What was the point? It was 7am, most self-respecting people had been a-bloody-sleep.
But you do it, because it’s socially acceptable. It’s acceptable to send a tweet to people that are in the same room, substituting it in place of actual verbal communication. It’s acceptable to `like` a status of somebody sitting next to you, solely because you’d been talking about that very topic just moments before and it happened to subsequently then pop up on your news feed. It’s not only acceptable, but sometimes frowned upon if you don’t meet somebody on a night out that you kind of like, find them on a social networking site and send them a friend request the following day.

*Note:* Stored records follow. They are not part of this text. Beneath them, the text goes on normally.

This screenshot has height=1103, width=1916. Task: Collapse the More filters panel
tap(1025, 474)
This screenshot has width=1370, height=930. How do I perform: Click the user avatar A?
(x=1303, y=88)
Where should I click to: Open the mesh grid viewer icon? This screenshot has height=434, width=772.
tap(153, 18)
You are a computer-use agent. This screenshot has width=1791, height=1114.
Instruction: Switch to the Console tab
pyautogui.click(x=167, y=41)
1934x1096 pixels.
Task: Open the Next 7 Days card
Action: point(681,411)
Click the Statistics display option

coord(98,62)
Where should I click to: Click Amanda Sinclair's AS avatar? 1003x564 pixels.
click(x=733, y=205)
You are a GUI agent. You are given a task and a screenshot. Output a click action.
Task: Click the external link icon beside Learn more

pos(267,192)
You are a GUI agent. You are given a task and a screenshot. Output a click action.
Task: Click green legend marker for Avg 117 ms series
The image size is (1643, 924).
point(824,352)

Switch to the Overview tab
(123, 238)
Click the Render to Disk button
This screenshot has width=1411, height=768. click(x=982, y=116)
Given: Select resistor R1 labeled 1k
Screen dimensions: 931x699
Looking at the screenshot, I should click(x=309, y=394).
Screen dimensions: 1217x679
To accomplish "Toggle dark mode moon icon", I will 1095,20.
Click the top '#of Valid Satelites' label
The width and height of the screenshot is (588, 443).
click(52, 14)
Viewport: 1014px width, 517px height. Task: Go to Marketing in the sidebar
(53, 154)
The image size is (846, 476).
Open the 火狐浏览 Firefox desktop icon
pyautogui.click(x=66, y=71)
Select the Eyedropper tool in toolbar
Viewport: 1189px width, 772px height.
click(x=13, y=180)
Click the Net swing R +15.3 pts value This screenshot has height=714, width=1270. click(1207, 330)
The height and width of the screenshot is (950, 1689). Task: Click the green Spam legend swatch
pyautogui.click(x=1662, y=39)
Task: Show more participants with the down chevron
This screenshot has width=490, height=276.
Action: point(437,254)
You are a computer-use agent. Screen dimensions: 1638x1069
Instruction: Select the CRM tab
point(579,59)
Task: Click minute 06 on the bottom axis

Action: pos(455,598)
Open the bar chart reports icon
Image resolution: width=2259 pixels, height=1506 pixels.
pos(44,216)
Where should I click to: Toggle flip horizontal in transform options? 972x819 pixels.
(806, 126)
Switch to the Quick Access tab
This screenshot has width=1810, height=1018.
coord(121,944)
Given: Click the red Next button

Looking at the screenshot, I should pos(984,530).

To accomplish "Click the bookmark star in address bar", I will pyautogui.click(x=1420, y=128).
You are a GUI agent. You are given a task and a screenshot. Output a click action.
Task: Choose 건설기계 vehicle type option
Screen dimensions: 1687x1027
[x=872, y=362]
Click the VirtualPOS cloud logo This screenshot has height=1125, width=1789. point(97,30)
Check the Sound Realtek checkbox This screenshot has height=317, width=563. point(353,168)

The phrasing I use in asking whether these devices could be making us “dumb” should not be taken literally. It’s more referencing the point that whilst writing this, I had to physically check on my phone (that’s right) the most fancy-sounding word that I could use to advance on the term “dumb”. Obtuse. That’ll do. Smartphones have so many functions that it’s difficult to find something that it can’t do. Scary really.
I’ll leave you with another scary thought. Just where do we go from here? It’s 2012 and we already have phones with a built in little robotic man or woman that organises our day for us. How long until this little robotic man or woman turns against us in a Will Smith in I Robot sort of fashion? I merely put it out there because you just don’t know.